SUSAN: Did you – I think I might know the Grant Woods name. Anyway, it is a common mullein. It is an exotic. It’s not one I lay awake at night worrying about.

GRANT: Right.

SUSAN: Some things I’m very concerned about getting off the landscape. This one tends to insert itself into disturbed sites, and it has to have bare ground to colonize. And it’s a biennial, so, it lives two years. The second year, it’s gonna go to seed like it’s going to flower right now.


SUSAN: Will go to seed, and then the plant will die.

GRANT: Yep.
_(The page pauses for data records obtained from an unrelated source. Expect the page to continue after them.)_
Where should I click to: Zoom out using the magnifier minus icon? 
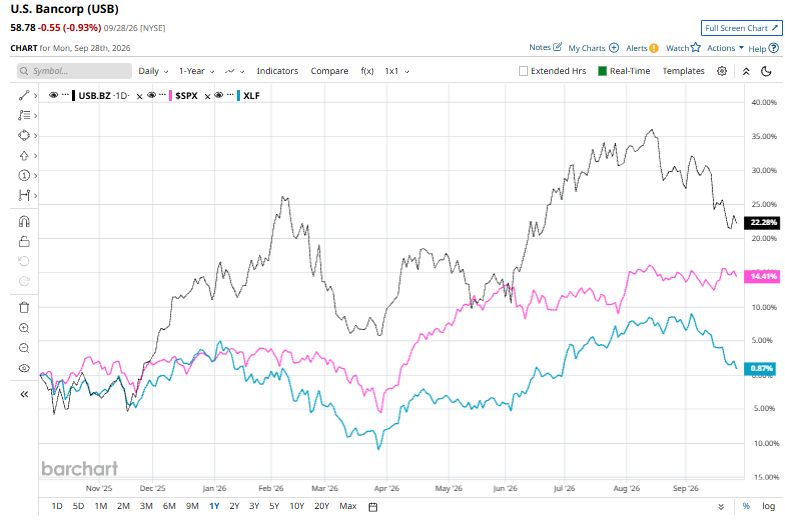pos(24,348)
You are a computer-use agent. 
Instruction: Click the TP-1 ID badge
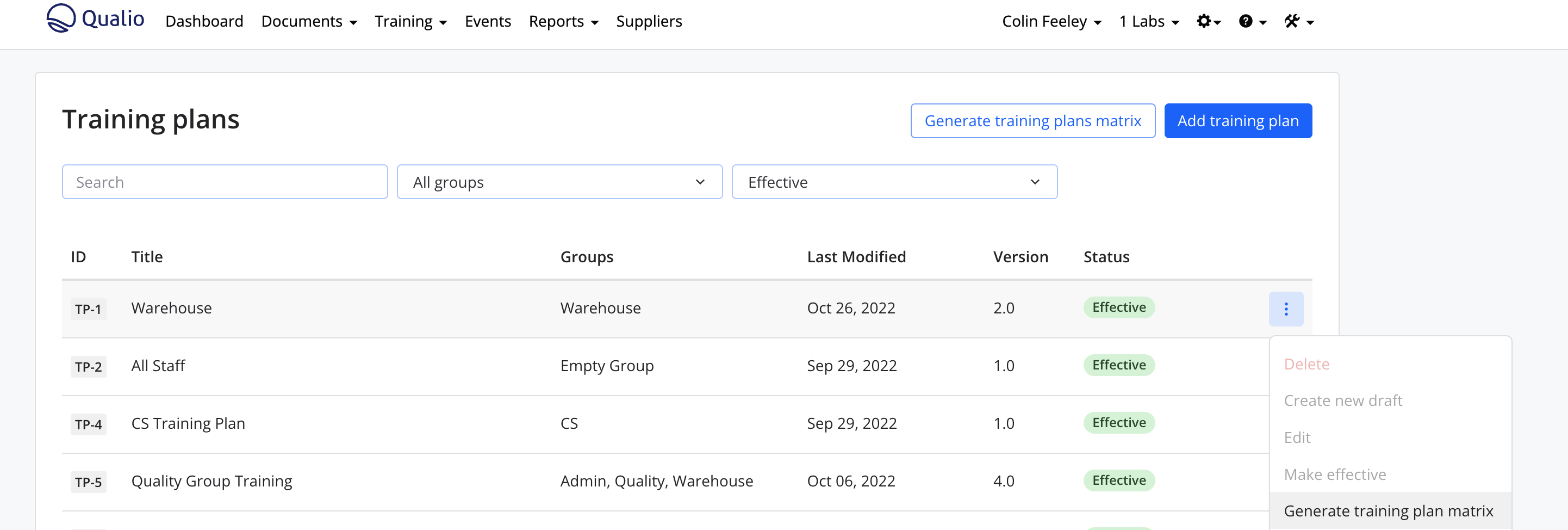click(x=88, y=309)
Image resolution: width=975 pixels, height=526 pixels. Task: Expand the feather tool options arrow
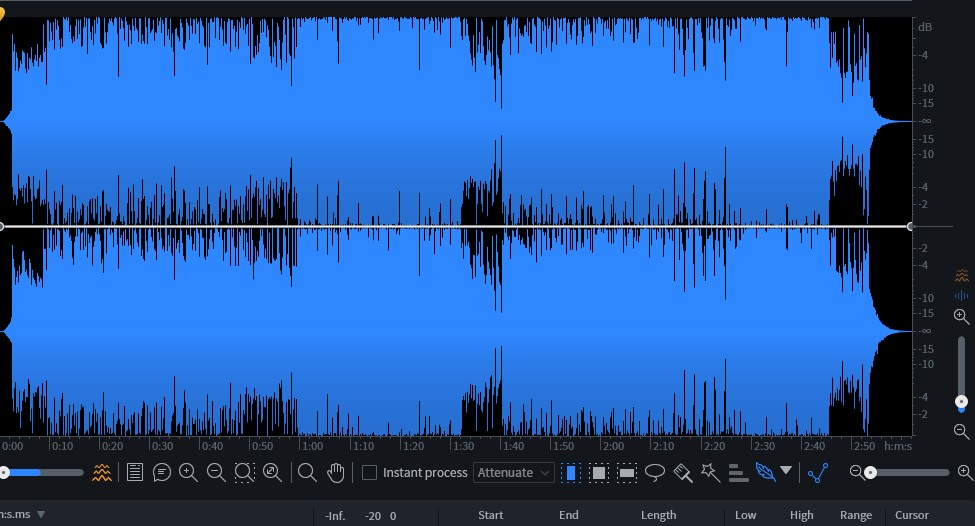point(786,470)
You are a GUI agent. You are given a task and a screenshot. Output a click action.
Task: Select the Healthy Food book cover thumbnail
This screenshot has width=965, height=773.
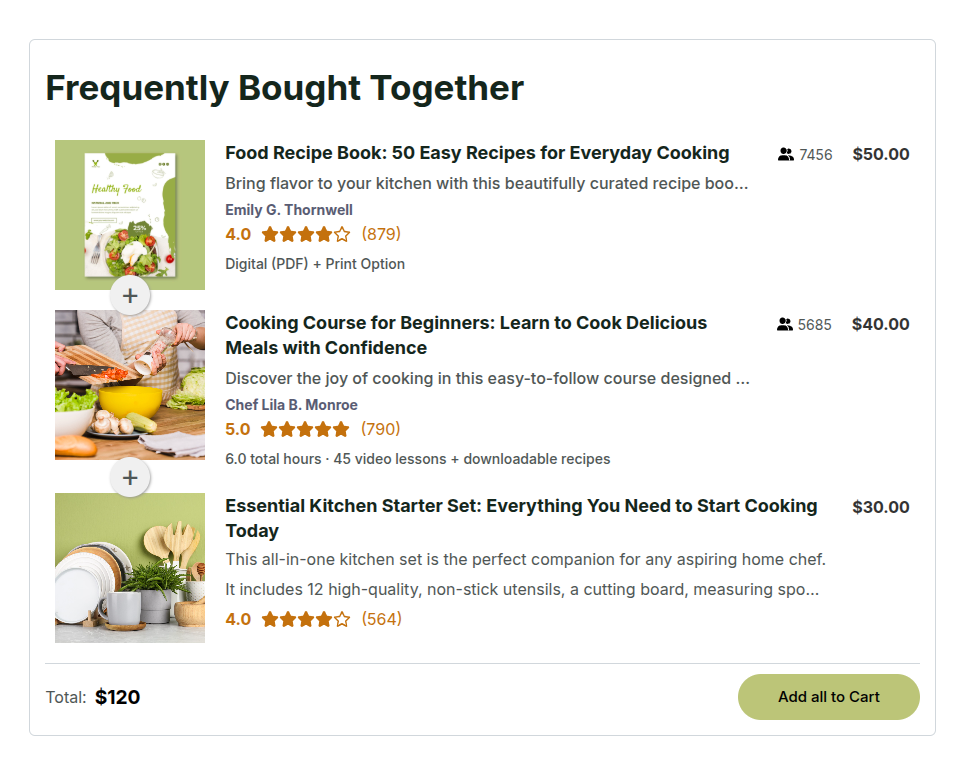[x=130, y=214]
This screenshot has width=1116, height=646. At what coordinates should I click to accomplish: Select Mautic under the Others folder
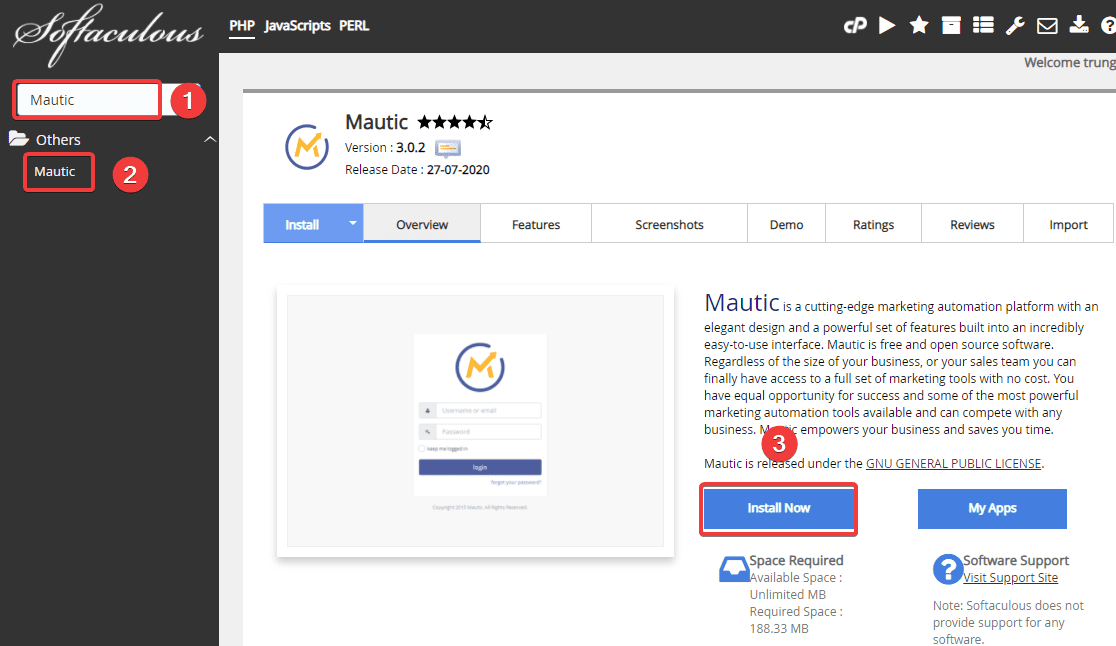55,172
Yep.

SUSAN: So, as other things start to move in and all the natives, grasses, and forbs come in and take their place, this plant just dies out. So, it’s not one I worry about.

GRANT: Yeah, and it’ll get choked out. It’s nothing we’re out here trying to control.

SUSAN: It was brought over from Europe because it’s good for diapers, toilet paper.

GRANT: Yes. So, that’s – that kind of goes for our common name. When working in western Kansas or Texas where most things are thorny and kind of hurt, if you put ‘em in a personal area, we call this “Charmin of the Plains.” So, I’ll let you figure out why. “Charmin of the Plains.”

SUSAN: And we call it “the camper’s best friend” for the same reason.

GRANT: “Camper’s best friend.” There you go.

GRANT: So, a lot of people are seeing this grass – pardon me – right here. Especially on these really wet years, it tends to be a little bit more prosperous. Can you tell us what this is?

SUSAN: It’s a wild rye and the way it’s arching – I’m thinking Virginia wild rye? Virginia wild rye is very common all over our landscape and our woodlands, on our glades, along our roadsides, good forage food.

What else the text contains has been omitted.